The Royals are coming off their first series sweep of the season and have played very well to open the season, finding a way to win both low and high-scoring games.
Taking the mound for Kansas City is Luis Mendoza, who beat out Bruce Chen for the fifth spot in the rotation this spring to become the only holdover, along with Jeremy Guthrie, from last year's Royals rotation. Mendoza, a right-hander, held the Phillies to two hits and one run through six innings in his first start, and will be looking for much of the same against Toronto.
Mendoza wasn't awarded the win after Kansas City blew a 3-1 lead, but it was a solid performance for the right-hander, who is 1-2 with a 5.64 ERA through 22 1/3 career innings against Toronto. Mendoza lost in his last matchup with the Blue Jays -- giving up three earned runs with nine hits, while also striking out a career-high nine hitters in the process.
The trip to Kansas City marks a reunion of sorts for Blue Jays manager John Gibbons, who spent three seasons with the Royals as the team's bench coach.
"I loved my three years over there, I got close to a lot of the players. When I was there, you could see they were on the verge of something really good," Gibbons said.
Early this season it appears they are showing the potential that Gibbons spoke of. The Royals have won five of their last six games and are coming off a sweep of the Twins.
"They put together a great bullpen, they got some of the better younger players in baseball. I think probably the best defensive team in the league. They also have good team speed. You get those young guys, too, they get after you," Gibbons said.
"I expect them to be in this thing until the very end themselves."
Royals: Hosmer confident in defense
After 64 2/3 flawless innings, the Royals' first error came on Tuesday, as third baseman Mike Moustakas booted Darin Mastroianni's hopper.
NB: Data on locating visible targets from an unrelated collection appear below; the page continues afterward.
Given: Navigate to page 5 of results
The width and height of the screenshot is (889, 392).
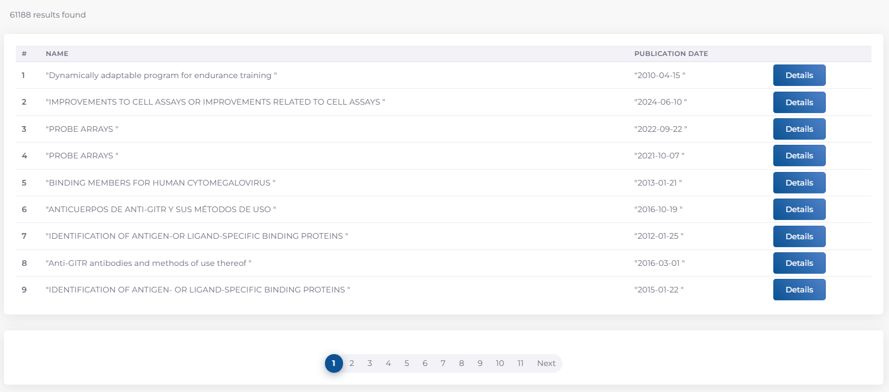Looking at the screenshot, I should 406,363.
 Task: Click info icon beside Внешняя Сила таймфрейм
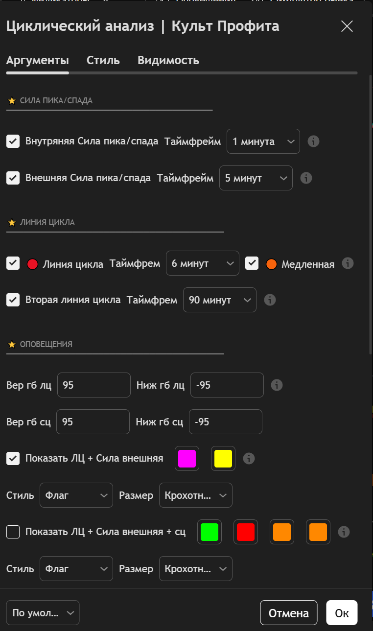click(306, 178)
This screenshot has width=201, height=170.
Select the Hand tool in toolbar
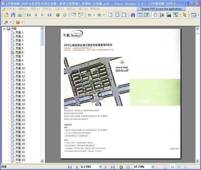coord(155,15)
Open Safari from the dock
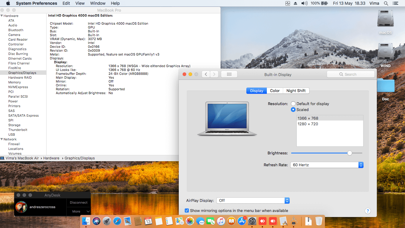Image resolution: width=405 pixels, height=228 pixels. [x=117, y=221]
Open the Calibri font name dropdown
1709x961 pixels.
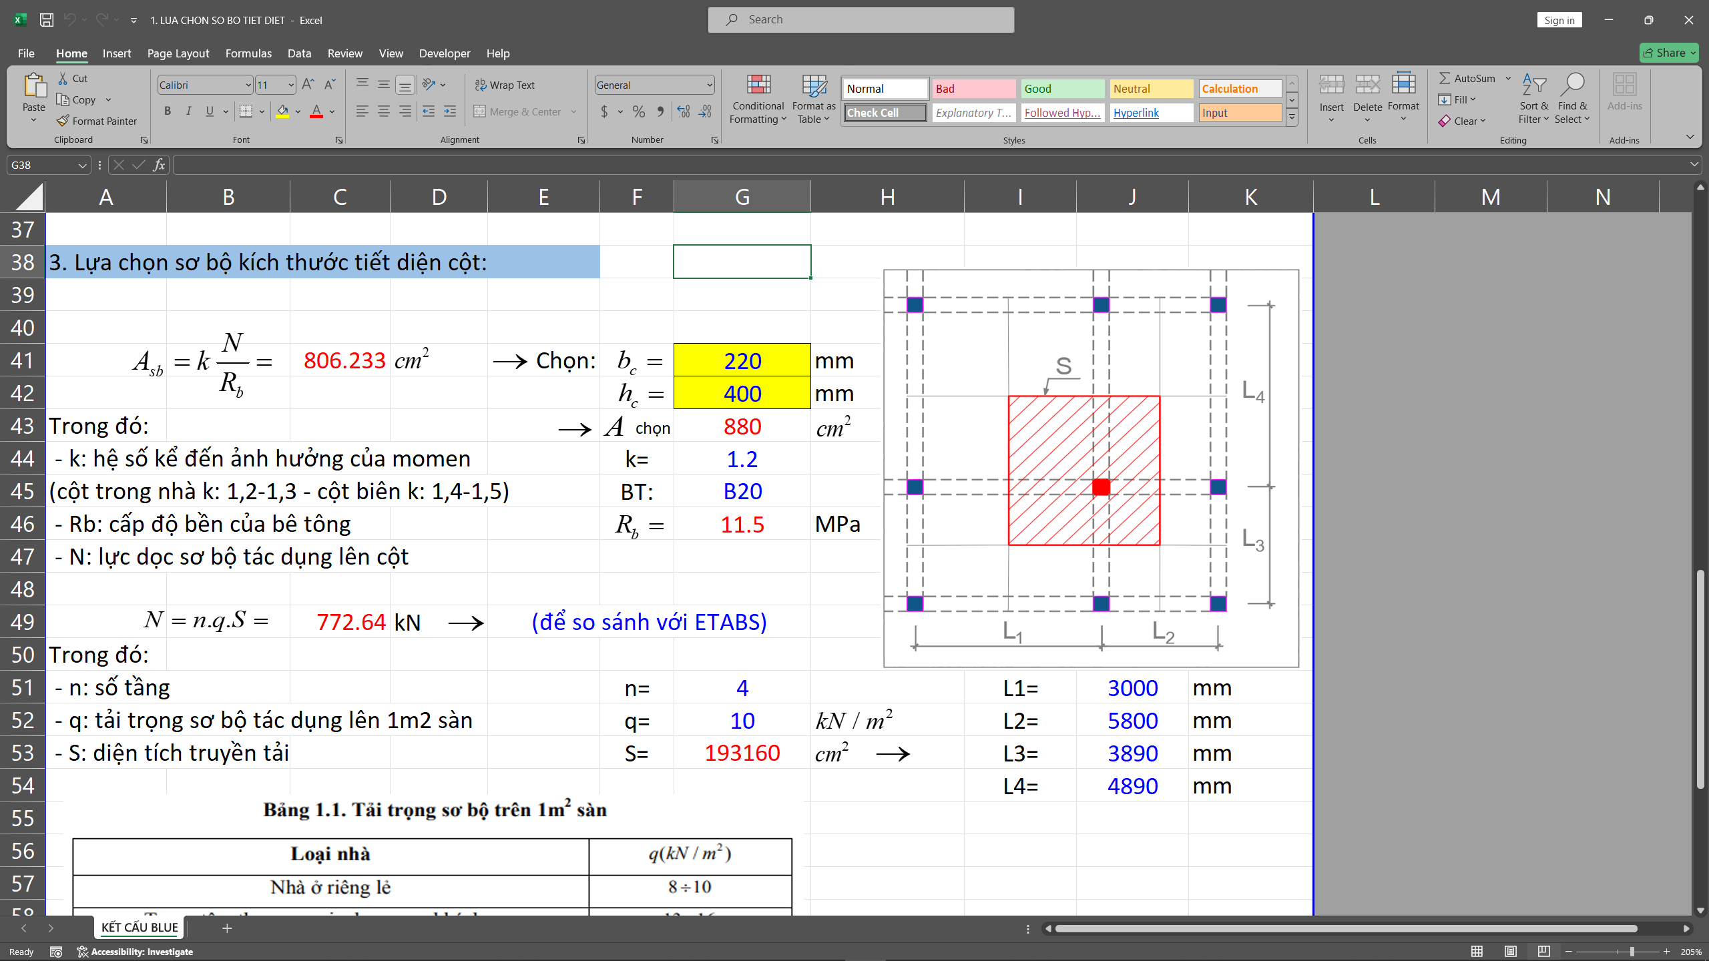click(x=248, y=85)
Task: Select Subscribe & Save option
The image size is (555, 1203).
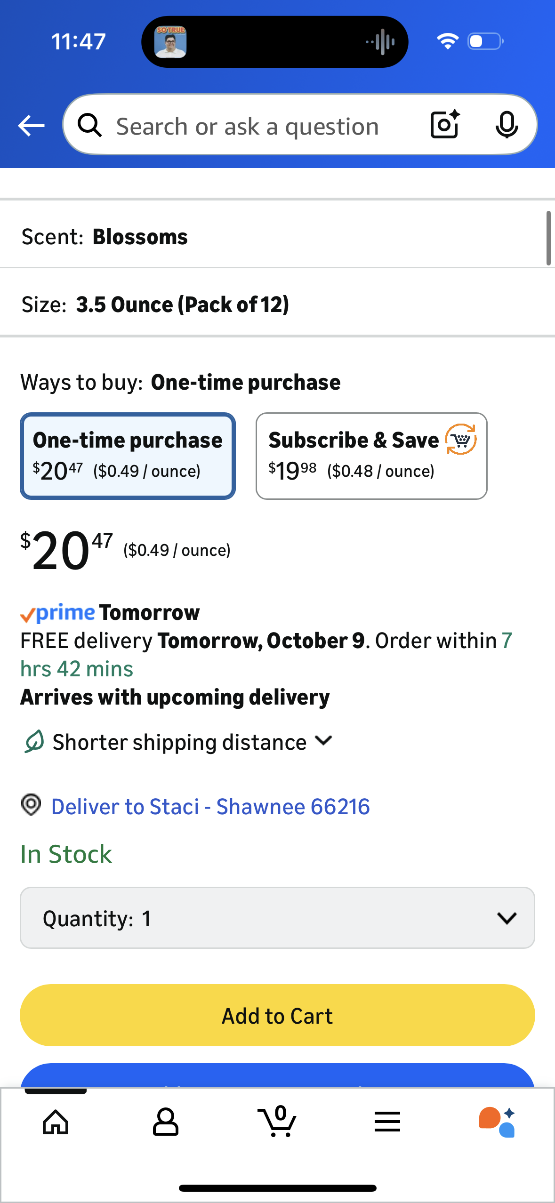Action: [371, 456]
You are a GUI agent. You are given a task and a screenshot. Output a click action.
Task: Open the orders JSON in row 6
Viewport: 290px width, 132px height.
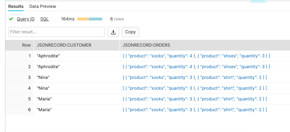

The seven-game errorless streak was the first in franchise history, and first baseman Eric Hosmer and skipper Ned Yost say their defense will be a team strong point moving forward.
"It's probably the best left side in baseball," Hosmer said. "I think the biggest difference is how strong the throwing arms are. Moose and Esky [shortstop Alcides Escobar], with their range, can make plays in the hole but with that extra step in the hole, they have the arm strength that the average guy doesn't have. That's where they gain ground on the other guys -- their arm strength. It's unreal."
Blue Jays: Reyes off to red-hot start
The Blue Jays have struggled of late, but the same can't be said for All-Star shortstop Jose Reyes, who is hitting .412 with 14 hits.
"I feel good at the plate right now," Reyes said. "Just seeing the ball good, making a good swing on the ball. I go up there looking for a pitch, and if I get it, I'm going to put a good swing on the ball.
"But that doesn't mean anything, because we know we're not playing the way we're supposed to play -- so I feel like I haven't done anything, because it's all about winning."
• Jose Bautista played the whole series against the Tigers, after suffering an ankle sprain that caused him to miss the entirety of the Boston series, but struggled a little at the plate in the cold weather going 2-for-10.
• The Blue Jays have yet to put back-to-back games without an error this season, and have struggled defensively in 2013 with nine errors in nine games to lead the league.
The Blue Jays have struggled on the mound this season, particularly the starters. The Blue Jays own the second worst ERA mark in the league, behind only the Phillies, with a 7.59 ERA through nine games.